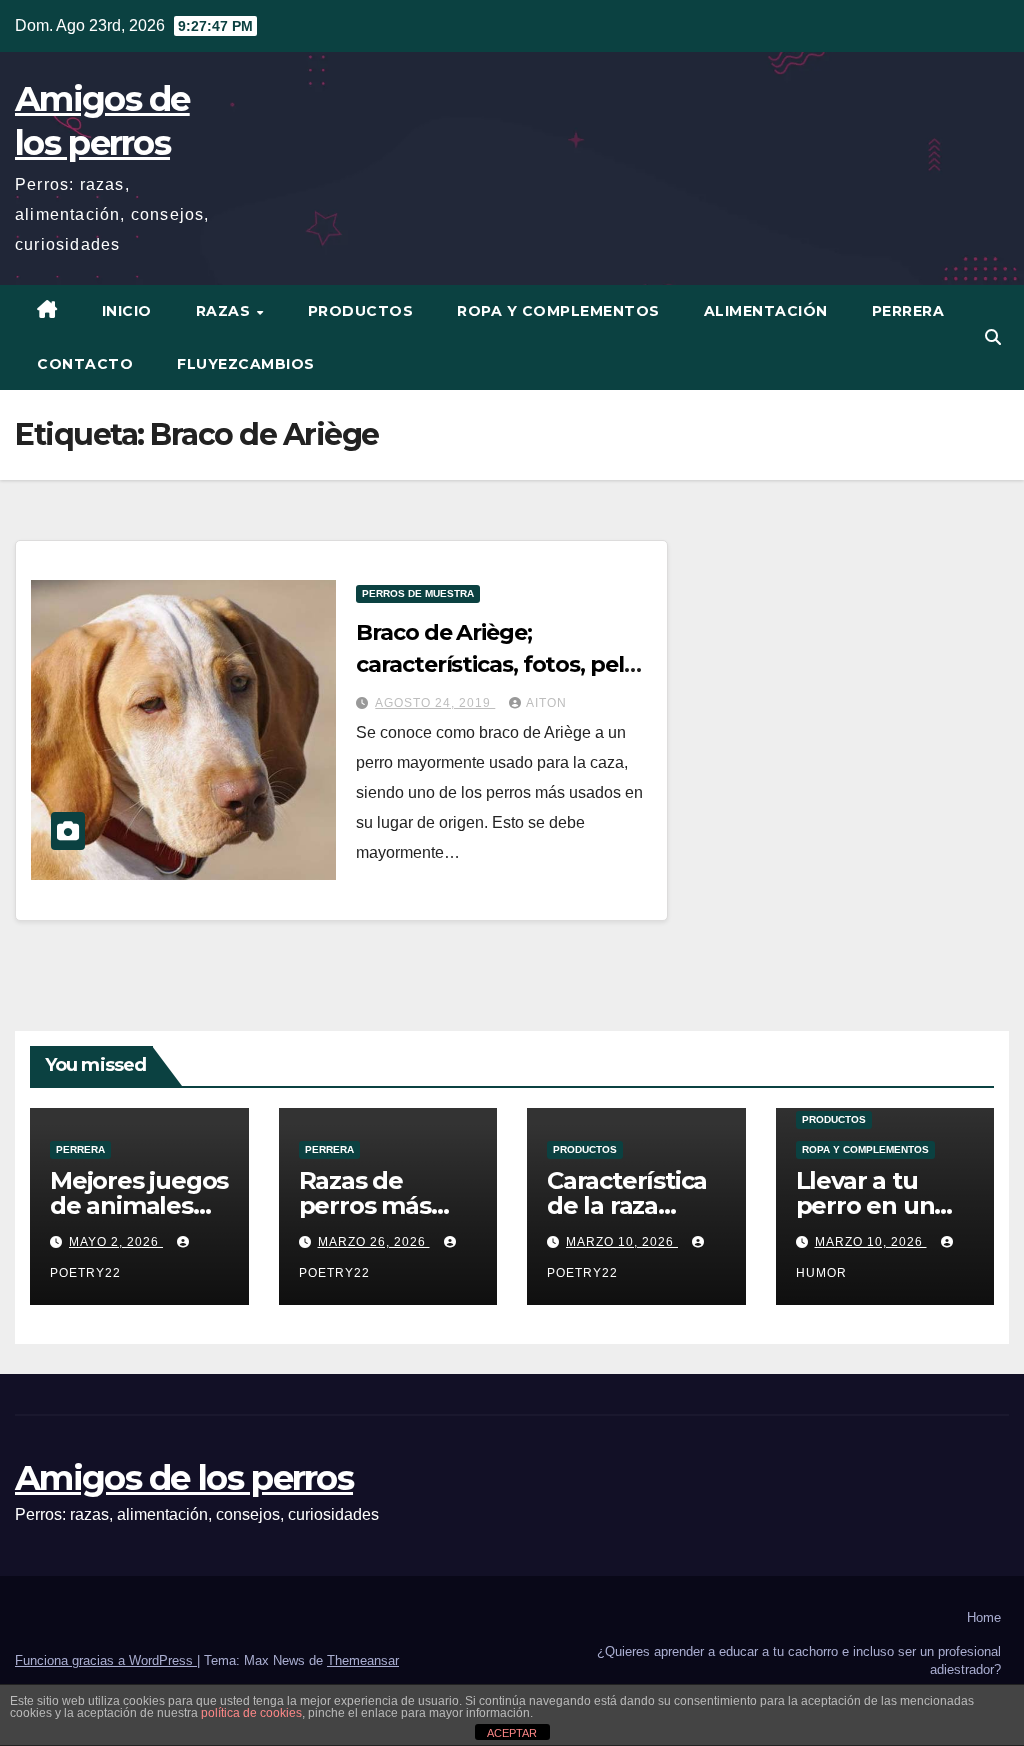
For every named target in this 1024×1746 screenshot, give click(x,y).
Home (984, 1617)
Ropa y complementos (558, 311)
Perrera (908, 311)
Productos (361, 311)
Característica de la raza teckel (627, 1205)
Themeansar (363, 1660)
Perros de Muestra (418, 593)
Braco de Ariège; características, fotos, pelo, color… (499, 664)
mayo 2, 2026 (116, 1242)
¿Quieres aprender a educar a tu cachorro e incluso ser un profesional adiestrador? (799, 1660)
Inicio (127, 311)
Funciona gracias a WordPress (106, 1660)
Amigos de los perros (184, 1478)
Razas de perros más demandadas (376, 1205)
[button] (993, 337)
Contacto (85, 364)
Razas (225, 311)
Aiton (546, 703)
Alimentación (766, 311)
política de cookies (251, 1713)
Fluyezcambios (246, 364)
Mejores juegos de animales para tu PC (139, 1205)
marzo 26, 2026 (374, 1242)
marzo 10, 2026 (622, 1242)
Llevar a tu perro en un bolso (865, 1205)
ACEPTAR (512, 1733)
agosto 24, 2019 (435, 703)
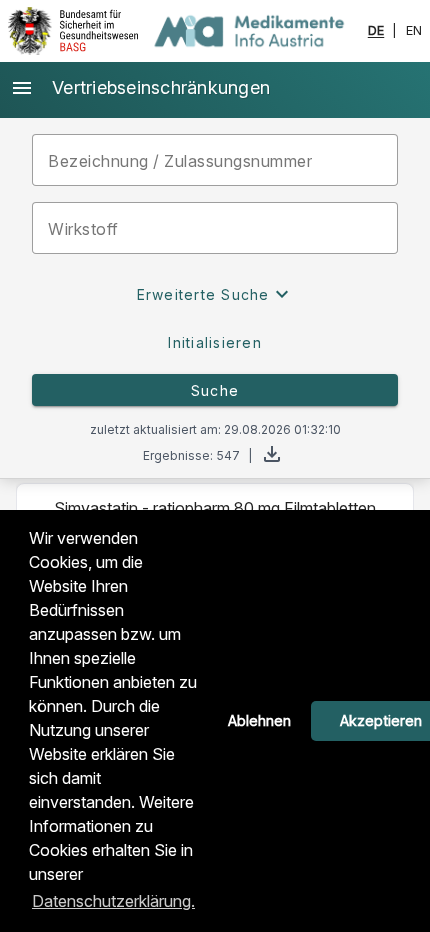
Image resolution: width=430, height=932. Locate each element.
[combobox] (215, 228)
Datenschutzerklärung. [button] (113, 901)
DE (376, 31)
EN (414, 31)
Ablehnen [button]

> _Try it_
Restate word for word the lines of the data above, starting at the line containing "política de cookies (251, 1713)" and ending at the line containing "agosto 24, 2019 (435, 703)", both included, and nothing more.

> _Exercise response_
política de cookies (251, 1713)
Fluyezcambios (246, 364)
Mejores juegos de animales para tu PC (139, 1205)
marzo 26, 2026 (374, 1242)
marzo 10, 2026 (622, 1242)
Llevar a tu perro en un bolso (865, 1205)
ACEPTAR (512, 1733)
agosto 24, 2019 (435, 703)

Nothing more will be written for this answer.